Work to complete.
Repeat every record below exactly, leaving out the pictures.

○ ○ ○ ○ ○

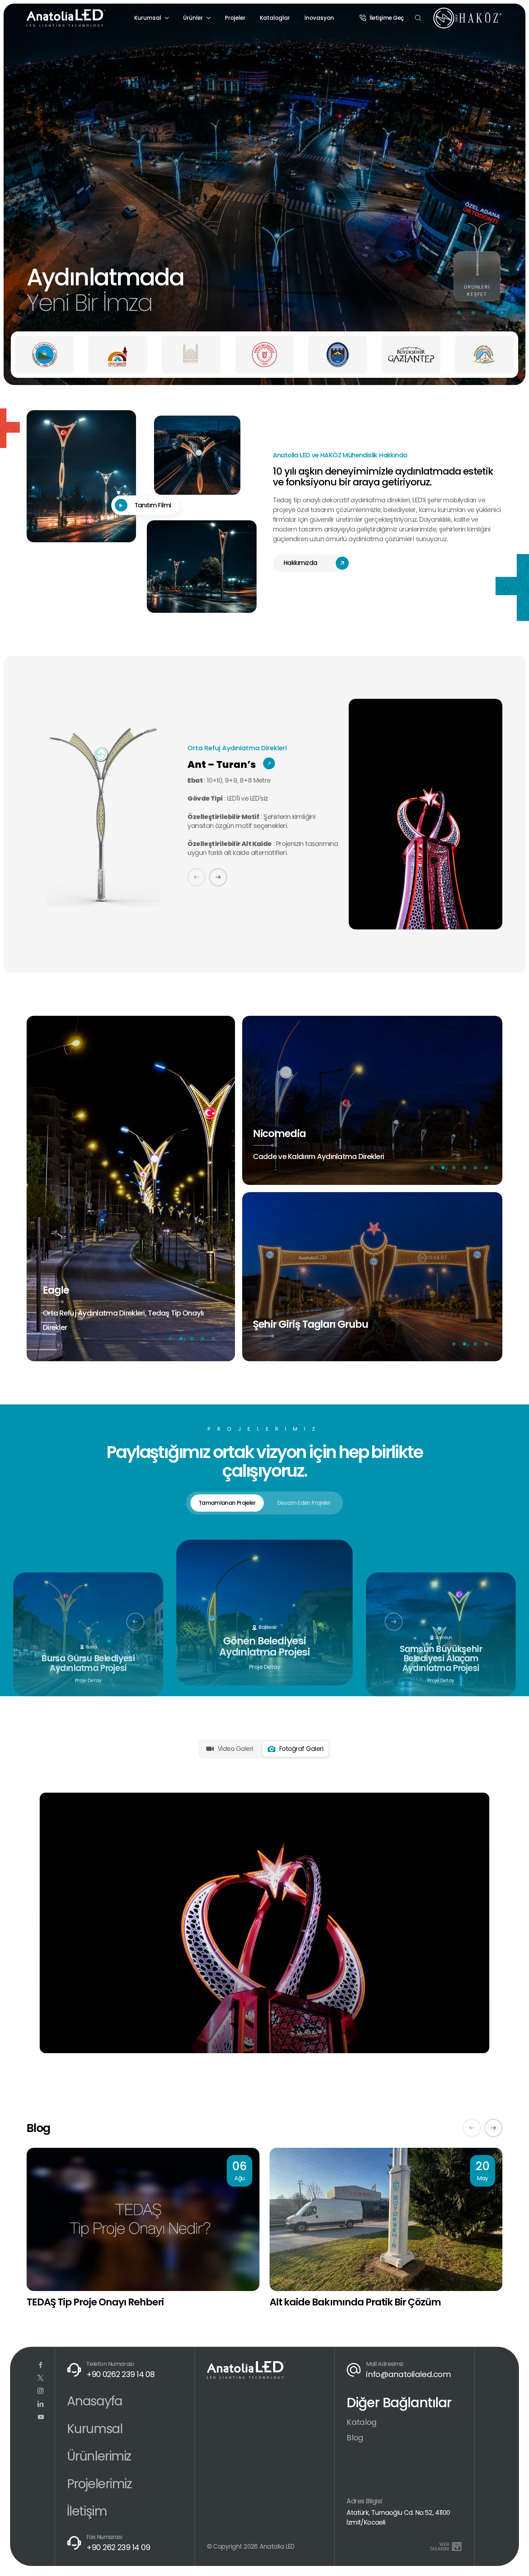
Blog (355, 2437)
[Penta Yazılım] (457, 2546)
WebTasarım (439, 2546)
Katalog (361, 2422)
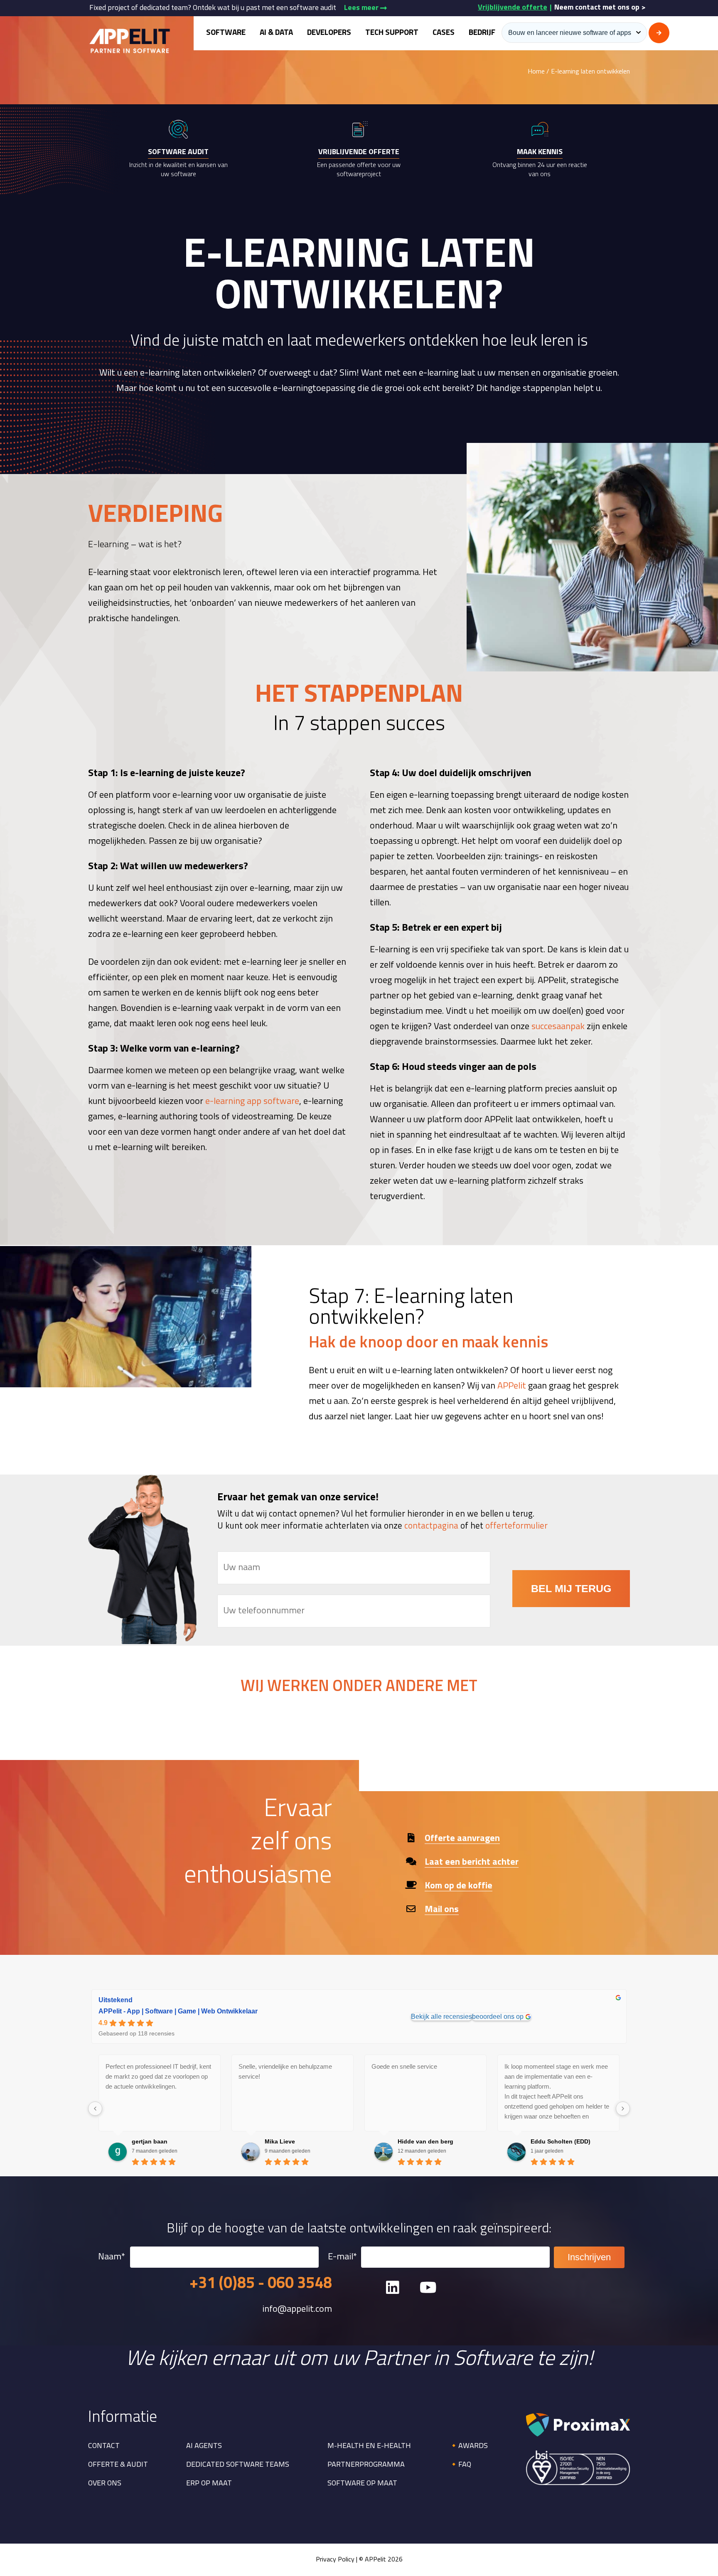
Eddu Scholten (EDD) (560, 2141)
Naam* (111, 2257)
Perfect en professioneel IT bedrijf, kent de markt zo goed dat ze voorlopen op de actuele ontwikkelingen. (158, 2076)
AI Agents (204, 2446)
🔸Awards (468, 2446)
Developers (329, 33)
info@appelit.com (297, 2309)
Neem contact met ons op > (600, 8)
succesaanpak (558, 1027)
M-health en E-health (369, 2446)
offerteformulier (516, 1526)
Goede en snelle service (404, 2066)
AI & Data (276, 33)
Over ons (104, 2484)
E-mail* (342, 2257)
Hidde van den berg (425, 2141)
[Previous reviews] (95, 2109)
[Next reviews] (623, 2109)
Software (226, 33)
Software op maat (362, 2484)
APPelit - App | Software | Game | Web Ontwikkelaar (178, 2011)
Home (536, 72)
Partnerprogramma (366, 2465)
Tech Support (391, 33)
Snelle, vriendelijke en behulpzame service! (285, 2071)
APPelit (511, 1386)
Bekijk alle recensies (441, 2016)
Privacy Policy (335, 2559)
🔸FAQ (460, 2465)
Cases (444, 33)
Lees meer (362, 8)
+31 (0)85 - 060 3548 (260, 2284)
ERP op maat (209, 2484)
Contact (104, 2446)
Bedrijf (482, 33)
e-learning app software (252, 1101)
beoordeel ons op (498, 2016)
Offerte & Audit (118, 2465)
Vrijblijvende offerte (512, 8)
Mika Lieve (280, 2141)
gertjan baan (149, 2141)
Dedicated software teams (237, 2465)
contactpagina (431, 1526)
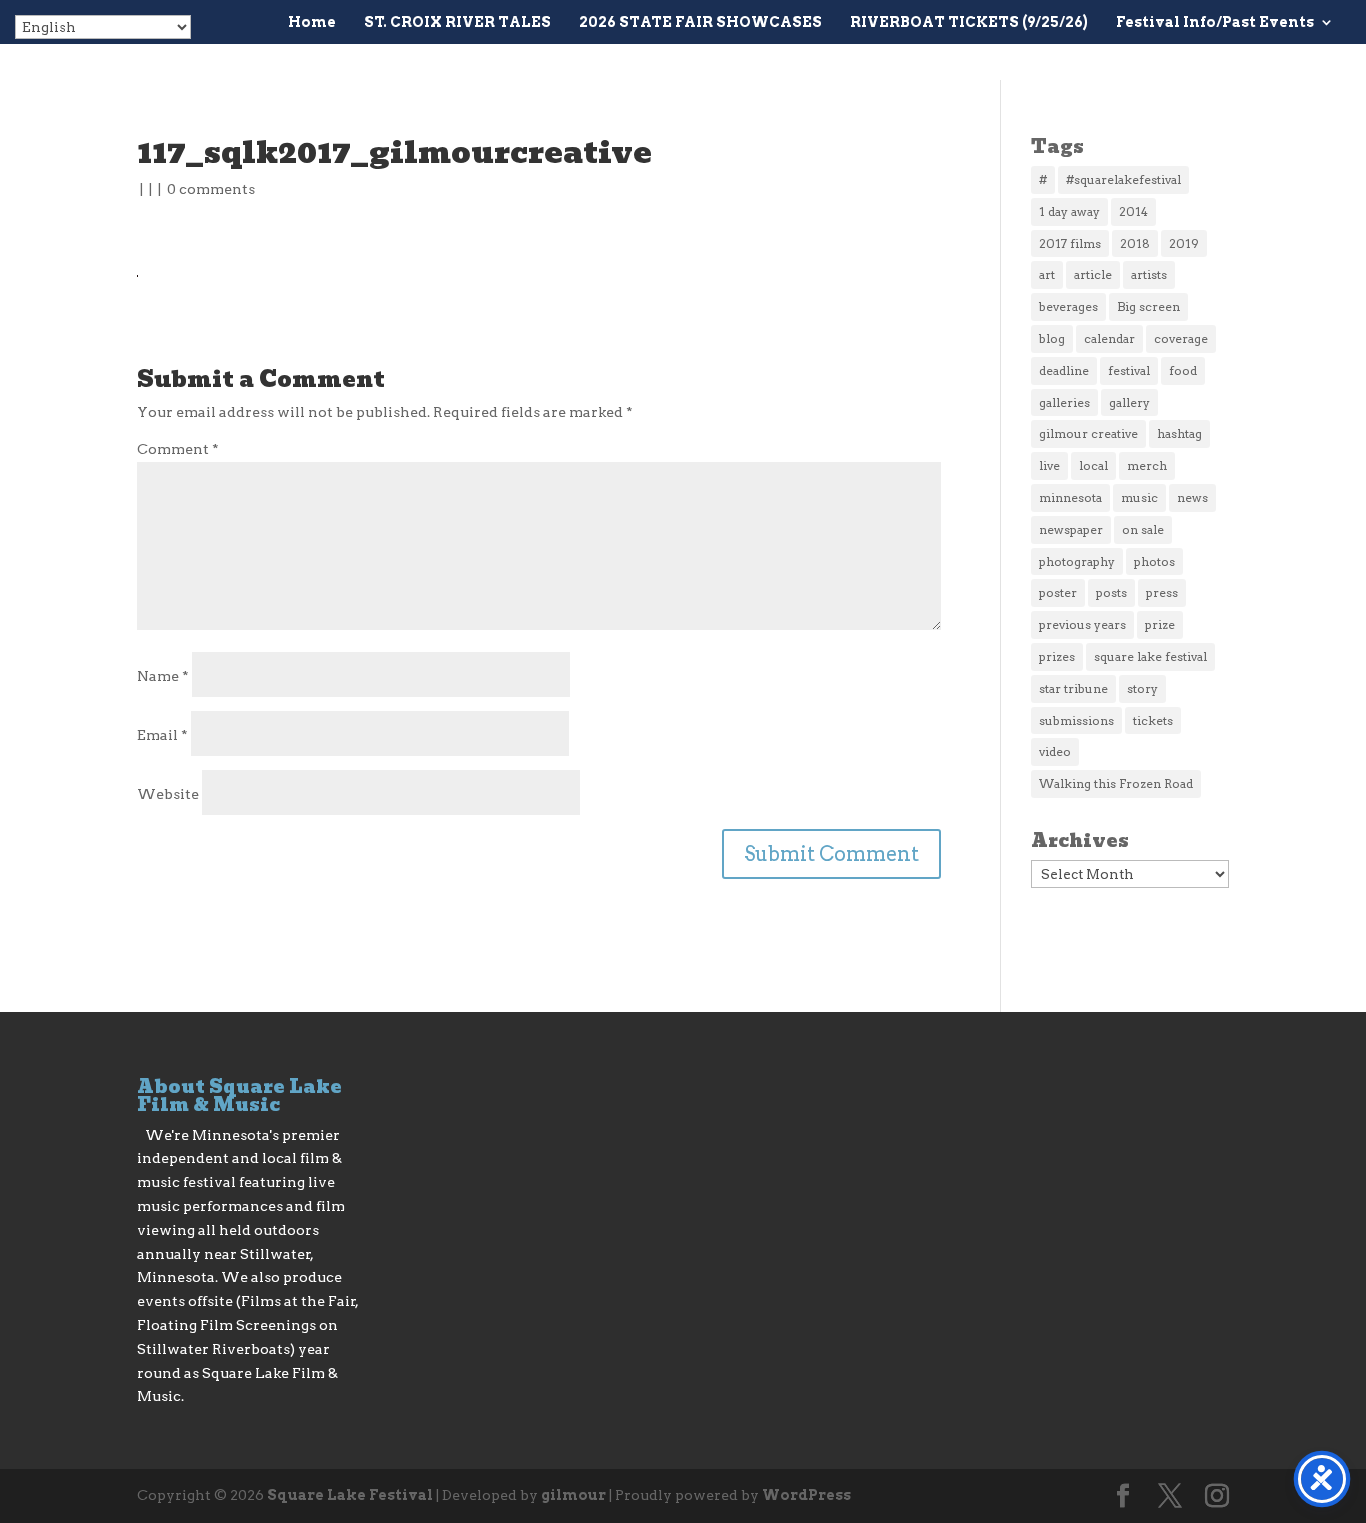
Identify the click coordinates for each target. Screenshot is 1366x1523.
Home (312, 22)
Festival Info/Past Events (1215, 22)
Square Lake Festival (350, 1495)
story (1142, 688)
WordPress (806, 1495)
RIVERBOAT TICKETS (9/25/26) (969, 22)
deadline (1064, 370)
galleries (1064, 402)
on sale (1143, 529)
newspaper (1071, 529)
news (1192, 497)
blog (1052, 338)
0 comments (211, 189)
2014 (1133, 211)
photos (1154, 561)
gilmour (573, 1495)
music (1139, 497)
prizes (1057, 656)
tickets (1153, 720)
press (1162, 592)
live (1049, 465)
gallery (1129, 402)
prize (1160, 624)
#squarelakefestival (1123, 179)
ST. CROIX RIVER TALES (457, 22)
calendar (1109, 338)
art (1047, 274)
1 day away (1069, 211)
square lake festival (1150, 656)
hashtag (1179, 433)
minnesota (1070, 497)
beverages (1068, 306)
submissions (1076, 720)
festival (1129, 370)
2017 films (1070, 243)
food (1183, 370)
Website (168, 794)
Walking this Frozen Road (1116, 783)
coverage (1181, 338)
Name (163, 676)
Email (162, 735)
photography (1077, 561)
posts (1111, 592)
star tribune (1073, 688)
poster (1058, 592)
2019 (1184, 243)
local (1093, 465)
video (1055, 751)
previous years (1082, 624)
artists (1149, 274)
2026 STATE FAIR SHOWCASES (700, 22)
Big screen (1148, 306)
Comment (178, 449)
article (1093, 274)
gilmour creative (1088, 433)
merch (1147, 465)
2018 (1135, 243)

○ ○ ○ ○ ○

Answer section.
Blog (355, 2437)
[Penta Yazılım] (457, 2546)
WebTasarım (439, 2546)
Katalog (361, 2422)
Eddu Scholten (EDD) (560, 2141)
Naam* (111, 2257)
Perfect en professioneel IT bedrijf, kent de markt zo goed dat ze voorlopen op de actuele ontwikkelingen. (158, 2076)
AI Agents (204, 2446)
🔸Awards (468, 2446)
Developers (329, 33)
info@appelit.com (297, 2309)
Neem contact met ons op > (600, 8)
succesaanpak (558, 1027)
M-health en E-health (369, 2446)
offerteformulier (516, 1526)
Goede en snelle service (404, 2066)
AI & Data (276, 33)
Over ons (104, 2484)
E-mail* (342, 2257)
Hidde van den berg (425, 2141)
[Previous reviews] (95, 2109)
[Next reviews] (623, 2109)
Software (226, 33)
Software op maat (362, 2484)
APPelit - App | Software | Game | Web Ontwikkelaar (178, 2011)
Home (536, 72)
Partnerprogramma (366, 2465)
Tech Support (391, 33)
Snelle, vriendelijke en behulpzame service! (285, 2071)
APPelit (511, 1386)
Bekijk alle recensies (441, 2016)
Privacy Policy (335, 2559)
🔸FAQ (460, 2465)
Cases (444, 33)
Lees meer (362, 8)
+31 (0)85 - 060 3548 (260, 2284)
ERP op maat (209, 2484)
Contact (104, 2446)
Bedrijf (482, 33)
e-learning app software (252, 1101)
beoordeel ons op (498, 2016)
Offerte & Audit (118, 2465)
Vrijblijvende offerte (512, 8)
Mika Lieve (280, 2141)
gertjan baan (149, 2141)
Dedicated software teams (237, 2465)
contactpagina (431, 1526)
Identify the click coordinates for each target. Screenshot is 1366x1523.
Home (312, 22)
Festival Info/Past Events (1215, 22)
Square Lake Festival (350, 1495)
story (1142, 688)
WordPress (806, 1495)
RIVERBOAT TICKETS (9/25/26) (969, 22)
deadline (1064, 370)
galleries (1064, 402)
on sale (1143, 529)
newspaper (1071, 529)
news (1192, 497)
blog (1052, 338)
0 comments (211, 189)
2014 (1133, 211)
photos (1154, 561)
gilmour (573, 1495)
music (1139, 497)
prizes (1057, 656)
tickets (1153, 720)
press (1162, 592)
live (1049, 465)
gallery (1129, 402)
prize (1160, 624)
#squarelakefestival (1123, 179)
ST. CROIX RIVER TALES (457, 22)
calendar (1109, 338)
art (1047, 274)
1 day away (1069, 211)
square lake festival (1150, 656)
hashtag (1179, 433)
minnesota (1070, 497)
beverages (1068, 306)
submissions (1076, 720)
festival (1129, 370)
2017 films (1070, 243)
food (1183, 370)
Website (168, 794)
Walking this Frozen Road (1116, 783)
coverage (1181, 338)
Name (163, 676)
Email (162, 735)
photography (1077, 561)
posts (1111, 592)
star tribune (1073, 688)
poster (1058, 592)
2019 (1184, 243)
local (1093, 465)
video (1055, 751)
previous years (1082, 624)
artists (1149, 274)
2026 STATE FAIR SHOWCASES (700, 22)
Big screen (1148, 306)
Comment (178, 449)
article (1093, 274)
gilmour creative (1088, 433)
merch (1147, 465)
2018 (1135, 243)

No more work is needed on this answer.